Moderator: Paul Scott and Tez Bobrowicz
Basically (David Taylor writes) ….. The Department of the Environment issued a set of official guidelines which would have to be adhered to if any organization wanted either to import dolphins or display them to the public in future. The crucial sections of these guidelines dealt with dolphin-pool dimensions. When the guidelines were issued it was obvious at once that none of the three British dolphinaria (Flamingo Land in Yorkshire, Brighton Aquarium and Windsor Safari Park) could, as they then were, comply. But at least the government gave them eight years to make the necessary alterations. In Windsor's case it clearly wasn't going to be a question of alterations. A whole new marine mammal complex would have to be built! The eight years would be up in 1993!
NOTHING AT ALL WAS DONE TO PLAN FOR THE 1993 DEADLINE!

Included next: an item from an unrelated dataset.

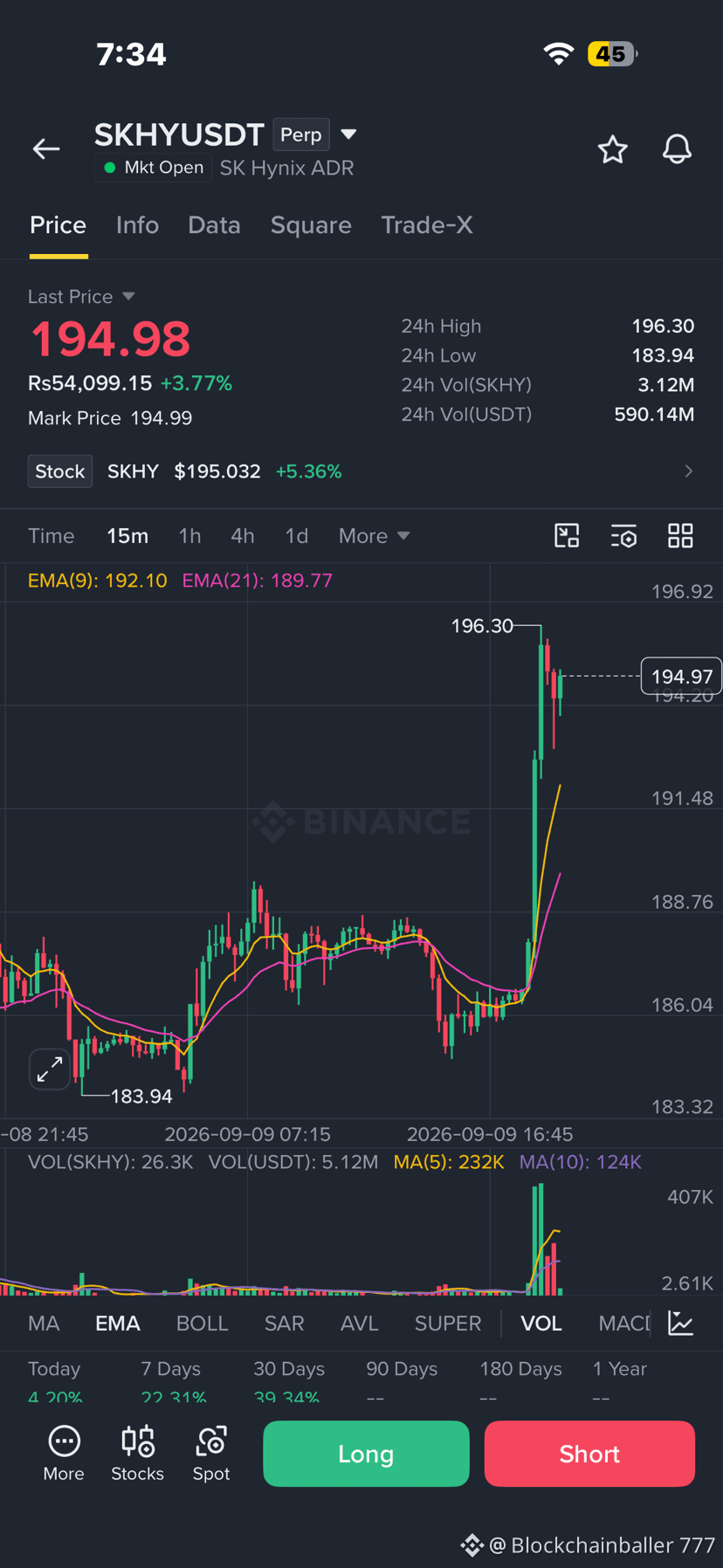
Task: Switch to the Info tab
Action: [x=137, y=225]
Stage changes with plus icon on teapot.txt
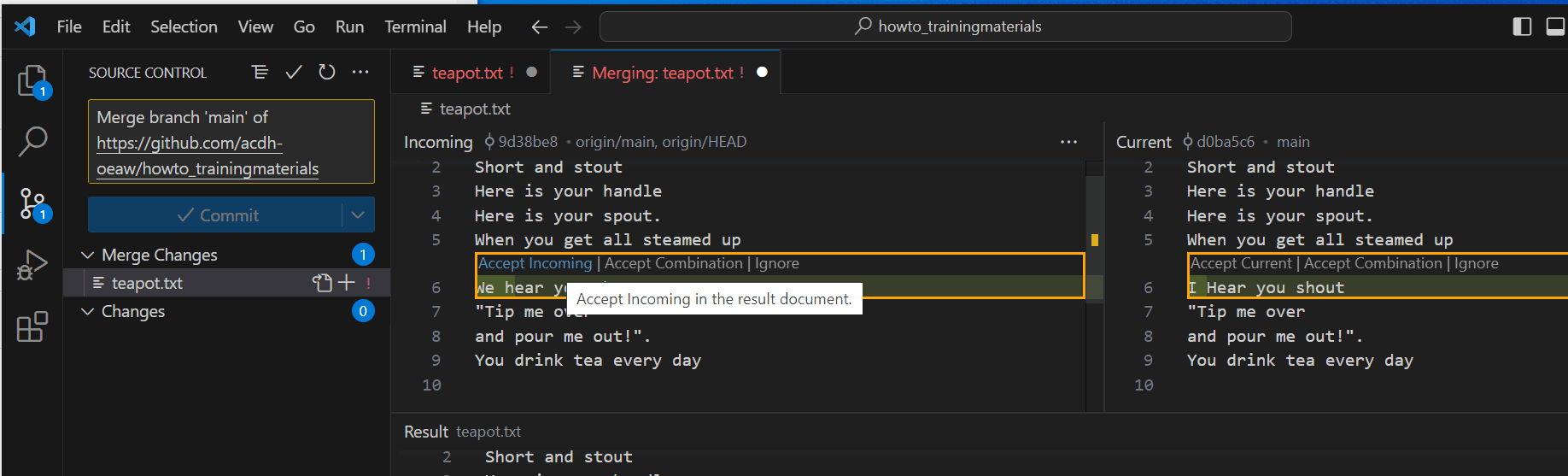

When Windsor Safari Park was held up for sale in 1992 independent valuers stated it to be worth £20M
THE DOWNFALL AND LEGACY
Windsor's dolphinarium was one of the oldest in Britain, and looked it. Fundamentally it had changed little since the Smarts opened it in 1970 though its health and breeding record over the intervening years had been excellent and it had housed, as well as Atlantic bottle-nosed dolphins KILLER WHALES which on outgrowing the pool were then sold. Apart from the addition of an oval-shaped breeding pool in the mid-80s the dolphinarium remained more or less as originally constructed. On several occasions it had been tarted up to look more attractive to visitors but behind the layer of make-up the fabric was dilapidated. Even so, survey after survey had shown the marine mammal show to be the most popular attraction in the park! Windsor Safari Park NEEDED it's dolphinarium and prospective buyers knew it - and plenty of prospective buyers there were too!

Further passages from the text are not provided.